Because projects and contracts differ, project participants should avoid the somewhat natural tendency to rely too heavily on a form contract or past agreement. They should develop language and strategies for negotiating important provisions that may provoke debate, such as the EPC contractor’s standard of performance, payment terms, changes, delay damages and consequential damages. A party that enters into negotiations without having prepared will be at a significant disadvantage.

In addition to early planning and due diligence, a contracting party should consider the following.
  1. Control the document. The party that prepares and revises the drafts has an advantage. Words should be selected carefully and thoughtfully. A party that drafts the language has abundant advantage over a party that merely comments on the language.
  2. Select the most appropriate contracting model. It is important to thoughtfully select an appropriate EPC contracting model (e.g., whether or not to “wrap”) and the appropriate pricing model (e.g., fixed, firm or target pricing).
  3. Establish a realistic budget. Disputes frequently arise because the budget was unrealistic. If a contractor underestimates its cost or an owner underestimates the budget, the likelihood of disputes increases dramatically.
  4. Establish an achievable schedule. The project schedule must be realistic and achievable. EPC contracts that include overly aggressive and unachievable schedules are destined for trouble.  

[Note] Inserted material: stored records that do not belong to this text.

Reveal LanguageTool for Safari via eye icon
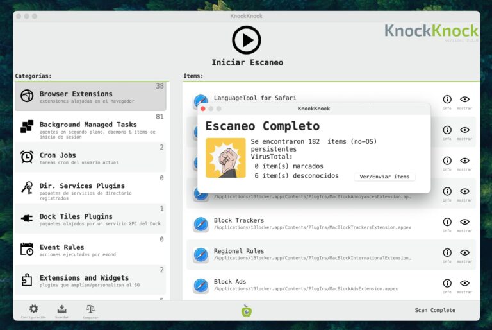(x=464, y=100)
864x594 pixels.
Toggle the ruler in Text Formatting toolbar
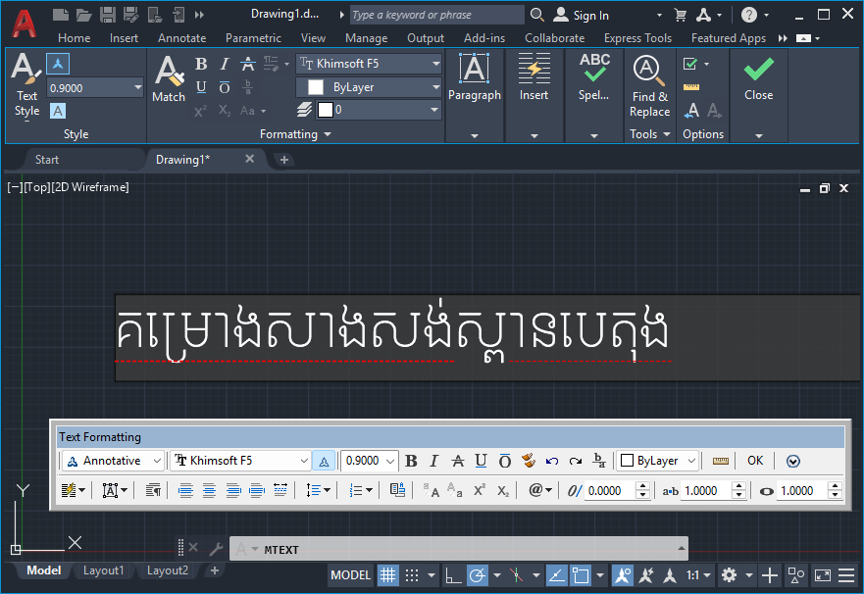(721, 459)
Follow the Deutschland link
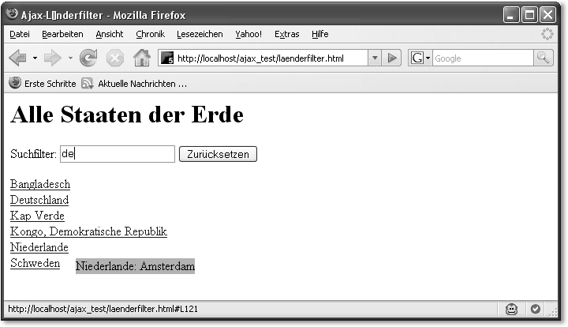This screenshot has width=568, height=327. click(39, 200)
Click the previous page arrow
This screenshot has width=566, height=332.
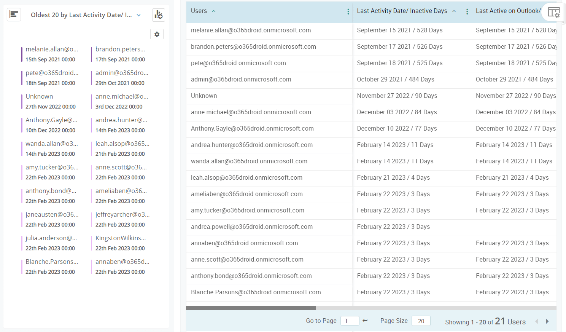537,321
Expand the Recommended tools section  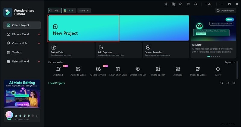pyautogui.click(x=230, y=62)
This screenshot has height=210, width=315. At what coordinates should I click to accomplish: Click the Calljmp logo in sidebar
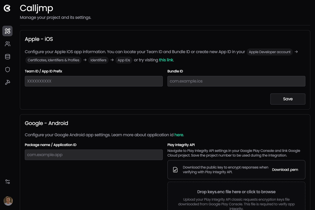pyautogui.click(x=7, y=8)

  5. Vet project teams. The quality of the team members cannot be overlooked as a factor affecting the success of a project. Disputes often arise because of interpersonal conflicts, ineffective management skills, divisive personalities and poor communication practices. Thus, it is in each contracting party’s interest to identify and agree on their respective project teams before the project commences.
  6. Define the scope and division of responsibilities. There must be a clear definition of the scope of work and a clear matrix of the division of responsibilities. Hazy descriptions of scope and undefined divisions of responsibility are sure to result in added cost and project delays.
  7. Identify technology risks/mitigation. EPC projects involve complex systems and equipment. Each EPC contract participant should identify any technology risks associated with the project and ensure that strategies for mitigating or managing those risks are reflected in the contract. 
  8. Know the regulatory requirements and restrictions. It is critical that the contracting parties identify and understand applicable governmental and regulatory requirements and develop a compliance program. 
  9. Obtain financial, performance and security guarantees. The contracting parties should ensure that the content of any guarantees (e.g., parent guarantees, performance and payment bonds, lien waivers or letters of credit) are negotiated and agreed to upfront. The sufficiency and validity of these instruments is important and should be finalized as a part of any EPC contract.  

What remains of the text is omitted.